[Begin TASK INPUTS]

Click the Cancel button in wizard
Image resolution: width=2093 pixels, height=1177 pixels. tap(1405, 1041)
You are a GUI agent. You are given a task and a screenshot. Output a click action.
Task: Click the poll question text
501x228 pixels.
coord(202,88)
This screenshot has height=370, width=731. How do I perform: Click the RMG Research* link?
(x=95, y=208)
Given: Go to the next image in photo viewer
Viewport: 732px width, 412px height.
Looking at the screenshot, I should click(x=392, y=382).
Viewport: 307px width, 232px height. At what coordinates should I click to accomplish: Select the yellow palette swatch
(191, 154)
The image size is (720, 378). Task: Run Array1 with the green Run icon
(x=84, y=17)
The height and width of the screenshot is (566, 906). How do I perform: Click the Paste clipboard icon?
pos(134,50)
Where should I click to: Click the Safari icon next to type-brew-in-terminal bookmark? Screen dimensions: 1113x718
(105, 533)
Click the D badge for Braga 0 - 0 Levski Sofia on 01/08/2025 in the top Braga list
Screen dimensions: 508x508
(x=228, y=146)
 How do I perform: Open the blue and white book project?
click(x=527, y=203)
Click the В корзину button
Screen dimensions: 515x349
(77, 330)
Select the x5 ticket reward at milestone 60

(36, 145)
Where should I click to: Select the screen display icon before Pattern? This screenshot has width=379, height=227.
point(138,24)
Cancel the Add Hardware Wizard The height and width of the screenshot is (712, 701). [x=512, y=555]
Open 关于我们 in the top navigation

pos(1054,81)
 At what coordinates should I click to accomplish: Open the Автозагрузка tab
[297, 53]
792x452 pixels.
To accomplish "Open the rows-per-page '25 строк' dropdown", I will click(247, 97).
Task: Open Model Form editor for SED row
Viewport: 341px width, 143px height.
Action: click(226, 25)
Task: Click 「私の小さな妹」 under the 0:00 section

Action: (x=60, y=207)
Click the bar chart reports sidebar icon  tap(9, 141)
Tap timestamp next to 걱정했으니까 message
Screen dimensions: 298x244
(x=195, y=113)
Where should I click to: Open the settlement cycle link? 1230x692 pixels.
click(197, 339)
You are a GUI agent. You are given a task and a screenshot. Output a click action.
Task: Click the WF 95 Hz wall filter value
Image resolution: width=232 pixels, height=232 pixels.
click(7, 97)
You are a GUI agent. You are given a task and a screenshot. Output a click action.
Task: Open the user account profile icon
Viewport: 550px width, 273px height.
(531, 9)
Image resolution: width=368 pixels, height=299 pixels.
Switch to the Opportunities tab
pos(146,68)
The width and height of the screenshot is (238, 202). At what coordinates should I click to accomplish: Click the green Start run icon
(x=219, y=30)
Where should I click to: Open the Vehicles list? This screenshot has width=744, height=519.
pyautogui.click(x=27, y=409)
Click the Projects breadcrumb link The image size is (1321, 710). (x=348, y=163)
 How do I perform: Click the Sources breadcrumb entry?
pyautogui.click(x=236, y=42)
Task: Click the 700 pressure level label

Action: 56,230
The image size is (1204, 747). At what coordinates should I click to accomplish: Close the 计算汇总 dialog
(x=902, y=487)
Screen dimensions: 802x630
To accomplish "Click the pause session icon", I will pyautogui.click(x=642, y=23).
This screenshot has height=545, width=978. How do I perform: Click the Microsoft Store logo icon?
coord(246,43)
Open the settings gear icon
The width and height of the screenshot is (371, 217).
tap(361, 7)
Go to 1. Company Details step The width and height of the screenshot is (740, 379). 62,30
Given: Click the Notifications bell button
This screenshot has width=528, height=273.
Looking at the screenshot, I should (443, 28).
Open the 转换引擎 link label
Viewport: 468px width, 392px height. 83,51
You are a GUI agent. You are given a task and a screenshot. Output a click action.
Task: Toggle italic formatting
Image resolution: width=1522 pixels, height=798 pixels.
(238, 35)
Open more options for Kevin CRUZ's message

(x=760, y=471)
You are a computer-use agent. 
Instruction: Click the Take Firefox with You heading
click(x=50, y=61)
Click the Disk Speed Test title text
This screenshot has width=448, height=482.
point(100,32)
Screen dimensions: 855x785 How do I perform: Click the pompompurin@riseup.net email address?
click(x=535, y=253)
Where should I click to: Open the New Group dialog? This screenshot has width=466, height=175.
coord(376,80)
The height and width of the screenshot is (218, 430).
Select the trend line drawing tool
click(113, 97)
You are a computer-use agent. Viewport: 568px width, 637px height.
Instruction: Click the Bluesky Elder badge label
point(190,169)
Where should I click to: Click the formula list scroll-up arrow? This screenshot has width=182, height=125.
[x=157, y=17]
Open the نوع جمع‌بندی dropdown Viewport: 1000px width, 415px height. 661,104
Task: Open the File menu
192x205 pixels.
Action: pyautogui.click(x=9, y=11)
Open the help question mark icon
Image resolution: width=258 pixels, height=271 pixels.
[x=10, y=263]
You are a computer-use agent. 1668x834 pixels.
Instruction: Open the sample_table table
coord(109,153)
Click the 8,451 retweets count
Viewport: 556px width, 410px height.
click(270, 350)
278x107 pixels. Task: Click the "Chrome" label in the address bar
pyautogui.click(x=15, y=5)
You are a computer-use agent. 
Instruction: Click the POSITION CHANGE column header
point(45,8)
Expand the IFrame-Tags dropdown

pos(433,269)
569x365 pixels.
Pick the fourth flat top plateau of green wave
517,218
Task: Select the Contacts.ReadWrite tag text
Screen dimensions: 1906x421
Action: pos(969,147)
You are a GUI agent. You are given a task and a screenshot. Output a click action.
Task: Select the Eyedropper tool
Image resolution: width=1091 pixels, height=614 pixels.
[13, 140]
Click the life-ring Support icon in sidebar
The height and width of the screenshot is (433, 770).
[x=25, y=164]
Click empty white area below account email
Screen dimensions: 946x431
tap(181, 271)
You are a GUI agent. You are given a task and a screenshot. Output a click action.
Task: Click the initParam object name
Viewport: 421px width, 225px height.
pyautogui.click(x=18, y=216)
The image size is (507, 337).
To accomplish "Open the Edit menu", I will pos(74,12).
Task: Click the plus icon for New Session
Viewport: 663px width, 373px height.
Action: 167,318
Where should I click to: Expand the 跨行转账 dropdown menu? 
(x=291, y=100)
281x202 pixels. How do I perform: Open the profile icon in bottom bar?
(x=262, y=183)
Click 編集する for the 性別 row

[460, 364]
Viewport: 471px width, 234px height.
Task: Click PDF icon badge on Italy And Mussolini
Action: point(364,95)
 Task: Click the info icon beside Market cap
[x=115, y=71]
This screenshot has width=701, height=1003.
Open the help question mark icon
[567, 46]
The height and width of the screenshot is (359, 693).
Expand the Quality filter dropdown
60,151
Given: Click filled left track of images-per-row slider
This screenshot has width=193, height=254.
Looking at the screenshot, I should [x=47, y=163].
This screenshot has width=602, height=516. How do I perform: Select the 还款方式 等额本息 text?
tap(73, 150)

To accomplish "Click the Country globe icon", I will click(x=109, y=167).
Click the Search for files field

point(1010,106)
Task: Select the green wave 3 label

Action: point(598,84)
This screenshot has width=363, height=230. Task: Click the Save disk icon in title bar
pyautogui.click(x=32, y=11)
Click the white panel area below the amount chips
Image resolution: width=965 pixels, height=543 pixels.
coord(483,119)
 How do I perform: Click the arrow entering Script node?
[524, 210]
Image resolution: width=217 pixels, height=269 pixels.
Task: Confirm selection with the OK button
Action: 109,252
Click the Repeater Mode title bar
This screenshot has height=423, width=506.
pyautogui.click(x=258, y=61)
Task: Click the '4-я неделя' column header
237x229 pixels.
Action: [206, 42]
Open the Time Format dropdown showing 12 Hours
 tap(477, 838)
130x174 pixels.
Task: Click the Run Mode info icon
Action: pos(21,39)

[End TASK INPUTS]

EXERCISE INSTRUCTIONS: Format every line of the items above as a JSON list of strings, one string per line, omitting blank lines.

WORKED SOLUTION:
[
  "Click the Cancel button in wizard",
  "Image resolution: width=2093 pixels, height=1177 pixels. tap(1405, 1041)",
  "You are a GUI agent. You are given a task and a screenshot. Output a click action.",
  "Task: Click the poll question text",
  "501x228 pixels.",
  "coord(202,88)",
  "This screenshot has height=370, width=731. How do I perform: Click the RMG Research* link?",
  "(x=95, y=208)",
  "Given: Go to the next image in photo viewer",
  "Viewport: 732px width, 412px height.",
  "Looking at the screenshot, I should click(x=392, y=382).",
  "Viewport: 307px width, 232px height. At what coordinates should I click to accomplish: Select the yellow palette swatch",
  "(191, 154)",
  "The image size is (720, 378). Task: Run Array1 with the green Run icon",
  "(x=84, y=17)",
  "The height and width of the screenshot is (566, 906). How do I perform: Click the Paste clipboard icon?",
  "pos(134,50)",
  "Where should I click to: Click the Safari icon next to type-brew-in-terminal bookmark? Screen dimensions: 1113x718",
  "(105, 533)",
  "Click the D badge for Braga 0 - 0 Levski Sofia on 01/08/2025 in the top Braga list",
  "Screen dimensions: 508x508",
  "(x=228, y=146)",
  " How do I perform: Open the blue and white book project?",
  "click(x=527, y=203)",
  "Click the В корзину button",
  "Screen dimensions: 515x349",
  "(77, 330)",
  "Select the x5 ticket reward at milestone 60",
  "(36, 145)",
  "Where should I click to: Select the screen display icon before Pattern? This screenshot has width=379, height=227.",
  "point(138,24)",
  "Cancel the Add Hardware Wizard The height and width of the screenshot is (712, 701). [x=512, y=555]",
  "Open 关于我们 in the top navigation",
  "pos(1054,81)",
  " At what coordinates should I click to accomplish: Open the Автозагрузка tab",
  "[297, 53]",
  "792x452 pixels.",
  "To accomplish \"Open the rows-per-page '25 строк' dropdown\", I will click(247, 97).",
  "Task: Open Model Form editor for SED row",
  "Viewport: 341px width, 143px height.",
  "Action: click(226, 25)",
  "Task: Click 「私の小さな妹」 under the 0:00 section",
  "Action: (x=60, y=207)",
  "Click the bar chart reports sidebar icon  tap(9, 141)",
  "Tap timestamp next to 걱정했으니까 message",
  "Screen dimensions: 298x244",
  "(x=195, y=113)",
  "Where should I click to: Open the settlement cycle link? 1230x692 pixels.",
  "click(197, 339)",
  "You are a GUI agent. You are given a task and a screenshot. Output a click action.",
  "Task: Click the WF 95 Hz wall filter value",
  "Image resolution: width=232 pixels, height=232 pixels.",
  "click(7, 97)",
  "You are a GUI agent. You are given a task and a screenshot. Output a click action.",
  "Task: Open the user account profile icon",
  "Viewport: 550px width, 273px height.",
  "(531, 9)",
  "Image resolution: width=368 pixels, height=299 pixels.",
  "Switch to the Opportunities tab",
  "pos(146,68)",
  "The width and height of the screenshot is (238, 202). At what coordinates should I click to accomplish: Click the green Start run icon",
  "(x=219, y=30)",
  "Where should I click to: Open the Vehicles list? This screenshot has width=744, height=519.",
  "pyautogui.click(x=27, y=409)",
  "Click the Projects breadcrumb link The image size is (1321, 710). (x=348, y=163)",
  " How do I perform: Click the Sources breadcrumb entry?",
  "pyautogui.click(x=236, y=42)",
  "Task: Click the 700 pressure level label",
  "Action: 56,230",
  "The image size is (1204, 747). At what coordinates should I click to accomplish: Close the 计算汇总 dialog",
  "(x=902, y=487)",
  "Screen dimensions: 802x630",
  "To accomplish \"Click the pause session icon\", I will pyautogui.click(x=642, y=23).",
  "This screenshot has height=545, width=978. How do I perform: Click the Microsoft Store logo icon?",
  "coord(246,43)",
  "Open the settings gear icon",
  "The width and height of the screenshot is (371, 217).",
  "tap(361, 7)",
  "Go to 1. Company Details step The width and height of the screenshot is (740, 379). 62,30",
  "Given: Click the Notifications bell button",
  "This screenshot has width=528, height=273.",
  "Looking at the screenshot, I should (443, 28).",
  "Open the 转换引擎 link label",
  "Viewport: 468px width, 392px height. 83,51",
  "You are a GUI agent. You are given a task and a screenshot. Output a click action.",
  "Task: Toggle italic formatting",
  "Image resolution: width=1522 pixels, height=798 pixels.",
  "(238, 35)",
  "Open more options for Kevin CRUZ's message",
  "(x=760, y=471)",
  "You are a computer-use agent. ",
  "Instruction: Click the Take Firefox with You heading",
  "click(x=50, y=61)",
  "Click the Disk Speed Test title text",
  "This screenshot has width=448, height=482.",
  "point(100,32)",
  "Screen dimensions: 855x785 How do I perform: Click the pompompurin@riseup.net email address?",
  "click(x=535, y=253)",
  "Where should I click to: Open the New Group dialog? This screenshot has width=466, height=175.",
  "coord(376,80)",
  "The height and width of the screenshot is (218, 430).",
  "Select the trend line drawing tool",
  "click(113, 97)",
  "You are a computer-use agent. Viewport: 568px width, 637px height.",
  "Instruction: Click the Bluesky Elder badge label",
  "point(190,169)",
  "Where should I click to: Click the formula list scroll-up arrow? This screenshot has width=182, height=125.",
  "[x=157, y=17]",
  "Open the نوع جمع‌بندی dropdown Viewport: 1000px width, 415px height. 661,104",
  "Task: Open the File menu",
  "192x205 pixels.",
  "Action: pyautogui.click(x=9, y=11)",
  "Open the help question mark icon",
  "Image resolution: width=258 pixels, height=271 pixels.",
  "[x=10, y=263]",
  "You are a computer-use agent. 1668x834 pixels.",
  "Instruction: Open the sample_table table",
  "coord(109,153)",
  "Click the 8,451 retweets count",
  "Viewport: 556px width, 410px height.",
  "click(270, 350)",
  "278x107 pixels. Task: Click the \"Chrome\" label in the address bar",
  "pyautogui.click(x=15, y=5)",
  "You are a computer-use agent. ",
  "Instruction: Click the POSITION CHANGE column header",
  "point(45,8)",
  "Expand the IFrame-Tags dropdown",
  "pos(433,269)",
  "569x365 pixels.",
  "Pick the fourth flat top plateau of green wave",
  "517,218",
  "Task: Select the Contacts.ReadWrite tag text",
  "Screen dimensions: 1906x421",
  "Action: pos(969,147)",
  "You are a GUI agent. You are given a task and a screenshot. Output a click action.",
  "Task: Select the Eyedropper tool",
  "Image resolution: width=1091 pixels, height=614 pixels.",
  "[13, 140]",
  "Click the life-ring Support icon in sidebar",
  "The height and width of the screenshot is (433, 770).",
  "[x=25, y=164]",
  "Click empty white area below account email",
  "Screen dimensions: 946x431",
  "tap(181, 271)",
  "You are a GUI agent. You are given a task and a screenshot. Output a click action.",
  "Task: Click the initParam object name",
  "Viewport: 421px width, 225px height.",
  "pyautogui.click(x=18, y=216)",
  "The image size is (507, 337).",
  "To accomplish \"Open the Edit menu\", I will pos(74,12).",
  "Task: Click the plus icon for New Session",
  "Viewport: 663px width, 373px height.",
  "Action: 167,318",
  "Where should I click to: Expand the 跨行转账 dropdown menu? ",
  "(x=291, y=100)",
  "281x202 pixels. How do I perform: Open the profile icon in bottom bar?",
  "(x=262, y=183)",
  "Click 編集する for the 性別 row",
  "[460, 364]",
  "Viewport: 471px width, 234px height.",
  "Task: Click PDF icon badge on Italy And Mussolini",
  "Action: point(364,95)",
  " Task: Click the info icon beside Market cap",
  "[x=115, y=71]",
  "This screenshot has width=701, height=1003.",
  "Open the help question mark icon",
  "[567, 46]",
  "The height and width of the screenshot is (359, 693).",
  "Expand the Quality filter dropdown",
  "60,151",
  "Given: Click filled left track of images-per-row slider",
  "This screenshot has width=193, height=254.",
  "Looking at the screenshot, I should [x=47, y=163].",
  "This screenshot has width=602, height=516. How do I perform: Select the 还款方式 等额本息 text?",
  "tap(73, 150)",
  "To accomplish \"Click the Country globe icon\", I will click(x=109, y=167).",
  "Click the Search for files field",
  "point(1010,106)",
  "Task: Select the green wave 3 label",
  "Action: point(598,84)",
  "This screenshot has width=363, height=230. Task: Click the Save disk icon in title bar",
  "pyautogui.click(x=32, y=11)",
  "Click the white panel area below the amount chips",
  "Image resolution: width=965 pixels, height=543 pixels.",
  "coord(483,119)",
  " How do I perform: Click the arrow entering Script node?",
  "[524, 210]",
  "Image resolution: width=217 pixels, height=269 pixels.",
  "Task: Confirm selection with the OK button",
  "Action: 109,252",
  "Click the Repeater Mode title bar",
  "This screenshot has height=423, width=506.",
  "pyautogui.click(x=258, y=61)",
  "Task: Click the '4-я неделя' column header",
  "237x229 pixels.",
  "Action: [206, 42]",
  "Open the Time Format dropdown showing 12 Hours",
  " tap(477, 838)",
  "130x174 pixels.",
  "Task: Click the Run Mode info icon",
  "Action: pos(21,39)"
]